## Exercise:
Could the lines from the one with "The image size is (1568, 709)." through the end of the listing be restated exactly, with nothing else included?

****

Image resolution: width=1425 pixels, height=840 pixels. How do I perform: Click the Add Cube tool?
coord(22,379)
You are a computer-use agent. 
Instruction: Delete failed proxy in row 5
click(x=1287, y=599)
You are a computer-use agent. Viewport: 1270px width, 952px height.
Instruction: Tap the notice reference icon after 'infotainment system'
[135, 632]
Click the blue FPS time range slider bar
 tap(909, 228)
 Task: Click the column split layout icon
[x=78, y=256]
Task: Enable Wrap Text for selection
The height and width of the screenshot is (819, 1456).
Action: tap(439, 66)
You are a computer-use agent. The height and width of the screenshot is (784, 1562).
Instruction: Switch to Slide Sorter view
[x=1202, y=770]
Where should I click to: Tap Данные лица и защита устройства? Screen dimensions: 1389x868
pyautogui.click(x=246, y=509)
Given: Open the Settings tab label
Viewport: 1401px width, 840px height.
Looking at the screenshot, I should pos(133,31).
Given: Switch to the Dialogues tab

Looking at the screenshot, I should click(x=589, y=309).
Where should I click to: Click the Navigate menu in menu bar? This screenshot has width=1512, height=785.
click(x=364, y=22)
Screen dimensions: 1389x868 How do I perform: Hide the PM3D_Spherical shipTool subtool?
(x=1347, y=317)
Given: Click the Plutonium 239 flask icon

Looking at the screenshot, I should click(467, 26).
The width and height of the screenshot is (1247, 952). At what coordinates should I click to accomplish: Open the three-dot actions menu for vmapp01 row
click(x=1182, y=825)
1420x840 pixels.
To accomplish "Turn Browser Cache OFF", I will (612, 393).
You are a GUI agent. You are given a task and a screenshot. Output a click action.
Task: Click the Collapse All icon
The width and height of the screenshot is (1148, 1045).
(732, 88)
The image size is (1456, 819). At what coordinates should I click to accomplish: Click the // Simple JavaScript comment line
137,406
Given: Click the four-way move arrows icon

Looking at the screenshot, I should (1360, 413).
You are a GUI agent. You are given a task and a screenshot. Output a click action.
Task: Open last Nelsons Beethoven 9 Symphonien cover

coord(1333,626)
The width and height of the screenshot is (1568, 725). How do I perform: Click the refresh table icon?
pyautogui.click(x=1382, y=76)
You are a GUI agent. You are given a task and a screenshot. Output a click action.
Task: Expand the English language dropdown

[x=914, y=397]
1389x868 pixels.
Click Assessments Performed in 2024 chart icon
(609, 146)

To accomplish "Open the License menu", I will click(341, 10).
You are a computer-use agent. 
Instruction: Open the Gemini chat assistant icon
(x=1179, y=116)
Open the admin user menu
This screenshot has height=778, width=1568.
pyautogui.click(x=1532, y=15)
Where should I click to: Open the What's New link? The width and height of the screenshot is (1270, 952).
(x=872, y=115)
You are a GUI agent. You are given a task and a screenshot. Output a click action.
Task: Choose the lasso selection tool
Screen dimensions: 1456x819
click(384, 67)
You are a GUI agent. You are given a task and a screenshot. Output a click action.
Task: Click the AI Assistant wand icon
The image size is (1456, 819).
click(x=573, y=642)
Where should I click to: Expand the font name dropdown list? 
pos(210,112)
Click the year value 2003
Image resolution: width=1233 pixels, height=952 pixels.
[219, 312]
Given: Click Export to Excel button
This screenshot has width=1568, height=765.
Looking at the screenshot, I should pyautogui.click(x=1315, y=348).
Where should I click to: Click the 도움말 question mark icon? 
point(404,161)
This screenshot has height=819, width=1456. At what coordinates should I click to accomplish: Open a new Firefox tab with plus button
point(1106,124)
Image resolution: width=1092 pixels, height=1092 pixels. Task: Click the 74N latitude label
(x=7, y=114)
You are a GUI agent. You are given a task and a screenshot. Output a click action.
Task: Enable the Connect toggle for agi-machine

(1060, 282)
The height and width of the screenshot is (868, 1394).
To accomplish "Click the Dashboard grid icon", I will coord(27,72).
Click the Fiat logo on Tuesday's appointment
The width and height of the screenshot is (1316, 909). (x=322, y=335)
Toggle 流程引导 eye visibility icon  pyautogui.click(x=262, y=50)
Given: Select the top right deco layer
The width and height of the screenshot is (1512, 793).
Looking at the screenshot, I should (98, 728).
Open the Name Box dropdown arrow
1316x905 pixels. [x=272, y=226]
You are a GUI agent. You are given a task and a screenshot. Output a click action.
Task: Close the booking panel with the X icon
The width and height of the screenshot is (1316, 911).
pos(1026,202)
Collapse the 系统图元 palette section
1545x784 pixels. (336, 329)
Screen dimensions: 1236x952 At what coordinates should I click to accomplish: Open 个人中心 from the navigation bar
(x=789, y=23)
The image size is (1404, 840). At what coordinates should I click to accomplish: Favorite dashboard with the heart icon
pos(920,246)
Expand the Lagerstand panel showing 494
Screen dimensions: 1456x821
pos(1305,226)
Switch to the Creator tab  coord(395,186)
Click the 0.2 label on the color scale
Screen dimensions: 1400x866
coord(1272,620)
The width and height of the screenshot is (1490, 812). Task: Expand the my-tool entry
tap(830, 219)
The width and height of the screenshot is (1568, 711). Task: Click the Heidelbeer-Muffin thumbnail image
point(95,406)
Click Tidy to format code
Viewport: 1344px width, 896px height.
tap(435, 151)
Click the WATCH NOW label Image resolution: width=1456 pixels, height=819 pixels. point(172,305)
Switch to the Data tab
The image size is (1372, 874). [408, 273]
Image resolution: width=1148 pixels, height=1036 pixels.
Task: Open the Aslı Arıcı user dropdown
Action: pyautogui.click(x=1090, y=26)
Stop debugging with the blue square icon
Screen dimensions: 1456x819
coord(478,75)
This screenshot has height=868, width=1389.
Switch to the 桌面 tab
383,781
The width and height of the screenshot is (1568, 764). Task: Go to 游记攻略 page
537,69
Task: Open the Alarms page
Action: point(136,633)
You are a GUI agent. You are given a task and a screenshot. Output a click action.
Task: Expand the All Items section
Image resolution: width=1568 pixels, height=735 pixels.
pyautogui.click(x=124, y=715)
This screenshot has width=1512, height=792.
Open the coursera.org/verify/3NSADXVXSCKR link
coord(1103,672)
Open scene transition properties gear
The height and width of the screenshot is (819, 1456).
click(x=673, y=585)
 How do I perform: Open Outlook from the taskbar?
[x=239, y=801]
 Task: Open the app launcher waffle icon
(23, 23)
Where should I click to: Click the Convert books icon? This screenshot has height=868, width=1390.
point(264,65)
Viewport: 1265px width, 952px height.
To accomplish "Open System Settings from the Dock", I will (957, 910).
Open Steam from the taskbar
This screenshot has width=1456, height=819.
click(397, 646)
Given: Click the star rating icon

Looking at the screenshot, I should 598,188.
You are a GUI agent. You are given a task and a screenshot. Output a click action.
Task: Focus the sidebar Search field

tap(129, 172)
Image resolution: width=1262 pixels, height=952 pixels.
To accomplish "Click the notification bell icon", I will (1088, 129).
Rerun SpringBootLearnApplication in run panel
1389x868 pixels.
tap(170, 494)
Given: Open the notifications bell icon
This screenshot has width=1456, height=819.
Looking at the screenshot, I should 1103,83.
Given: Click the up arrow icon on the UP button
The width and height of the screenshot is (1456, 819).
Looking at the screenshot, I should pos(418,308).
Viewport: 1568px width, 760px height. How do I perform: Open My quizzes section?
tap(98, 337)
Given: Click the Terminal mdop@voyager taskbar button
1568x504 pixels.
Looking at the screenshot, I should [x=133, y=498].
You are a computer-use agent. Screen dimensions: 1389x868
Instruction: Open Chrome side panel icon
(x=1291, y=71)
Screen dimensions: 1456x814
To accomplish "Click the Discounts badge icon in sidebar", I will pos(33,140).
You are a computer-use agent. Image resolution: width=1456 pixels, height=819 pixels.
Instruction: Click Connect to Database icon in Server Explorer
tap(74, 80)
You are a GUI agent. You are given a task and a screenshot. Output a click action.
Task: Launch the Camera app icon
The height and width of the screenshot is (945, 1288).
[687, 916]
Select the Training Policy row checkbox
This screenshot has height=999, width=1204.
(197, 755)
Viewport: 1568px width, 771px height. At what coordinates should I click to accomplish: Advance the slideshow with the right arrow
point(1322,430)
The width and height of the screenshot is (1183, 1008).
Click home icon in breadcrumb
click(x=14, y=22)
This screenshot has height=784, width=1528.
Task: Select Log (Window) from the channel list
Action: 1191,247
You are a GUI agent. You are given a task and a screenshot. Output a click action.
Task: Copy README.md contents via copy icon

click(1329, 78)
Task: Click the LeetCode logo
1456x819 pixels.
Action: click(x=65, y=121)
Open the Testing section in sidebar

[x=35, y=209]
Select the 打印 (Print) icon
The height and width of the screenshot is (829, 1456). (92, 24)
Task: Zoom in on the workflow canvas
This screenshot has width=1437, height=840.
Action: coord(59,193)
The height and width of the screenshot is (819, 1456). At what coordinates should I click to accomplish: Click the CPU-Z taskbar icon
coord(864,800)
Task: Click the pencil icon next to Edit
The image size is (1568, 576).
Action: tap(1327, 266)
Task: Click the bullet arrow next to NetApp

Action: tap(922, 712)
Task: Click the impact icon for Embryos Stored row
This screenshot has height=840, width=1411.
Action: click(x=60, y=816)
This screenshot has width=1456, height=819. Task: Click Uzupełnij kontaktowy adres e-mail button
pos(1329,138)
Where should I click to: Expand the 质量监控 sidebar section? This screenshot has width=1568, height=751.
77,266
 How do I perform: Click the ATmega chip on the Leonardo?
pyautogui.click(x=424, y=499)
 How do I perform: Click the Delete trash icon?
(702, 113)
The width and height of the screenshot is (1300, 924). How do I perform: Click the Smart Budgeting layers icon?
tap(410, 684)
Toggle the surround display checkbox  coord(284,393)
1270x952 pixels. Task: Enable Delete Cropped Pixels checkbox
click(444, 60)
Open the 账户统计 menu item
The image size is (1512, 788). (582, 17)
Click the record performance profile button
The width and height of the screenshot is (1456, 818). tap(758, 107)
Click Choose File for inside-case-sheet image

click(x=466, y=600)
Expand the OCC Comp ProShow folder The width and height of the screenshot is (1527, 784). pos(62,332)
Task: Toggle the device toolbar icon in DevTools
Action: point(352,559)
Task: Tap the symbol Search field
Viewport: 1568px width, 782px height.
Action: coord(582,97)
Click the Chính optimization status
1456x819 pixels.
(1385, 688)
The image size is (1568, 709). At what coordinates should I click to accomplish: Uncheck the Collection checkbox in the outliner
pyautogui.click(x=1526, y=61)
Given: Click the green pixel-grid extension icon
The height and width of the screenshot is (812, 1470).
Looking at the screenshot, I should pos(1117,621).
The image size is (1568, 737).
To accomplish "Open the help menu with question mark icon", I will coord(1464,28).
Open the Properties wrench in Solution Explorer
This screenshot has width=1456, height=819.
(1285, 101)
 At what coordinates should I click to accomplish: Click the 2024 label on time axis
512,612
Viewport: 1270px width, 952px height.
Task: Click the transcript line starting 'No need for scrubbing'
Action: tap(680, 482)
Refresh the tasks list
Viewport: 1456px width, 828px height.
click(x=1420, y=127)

****

## Result for this exercise:
The image size is (1568, 709). At what coordinates should I click to accomplish: Uncheck the Collection checkbox in the outliner
pyautogui.click(x=1526, y=61)
Given: Click the green pixel-grid extension icon
The height and width of the screenshot is (812, 1470).
Looking at the screenshot, I should pos(1117,621).
The image size is (1568, 737).
To accomplish "Open the help menu with question mark icon", I will coord(1464,28).
Open the Properties wrench in Solution Explorer
This screenshot has width=1456, height=819.
(1285, 101)
 At what coordinates should I click to accomplish: Click the 2024 label on time axis
512,612
Viewport: 1270px width, 952px height.
Task: Click the transcript line starting 'No need for scrubbing'
Action: tap(680, 482)
Refresh the tasks list
Viewport: 1456px width, 828px height.
click(x=1420, y=127)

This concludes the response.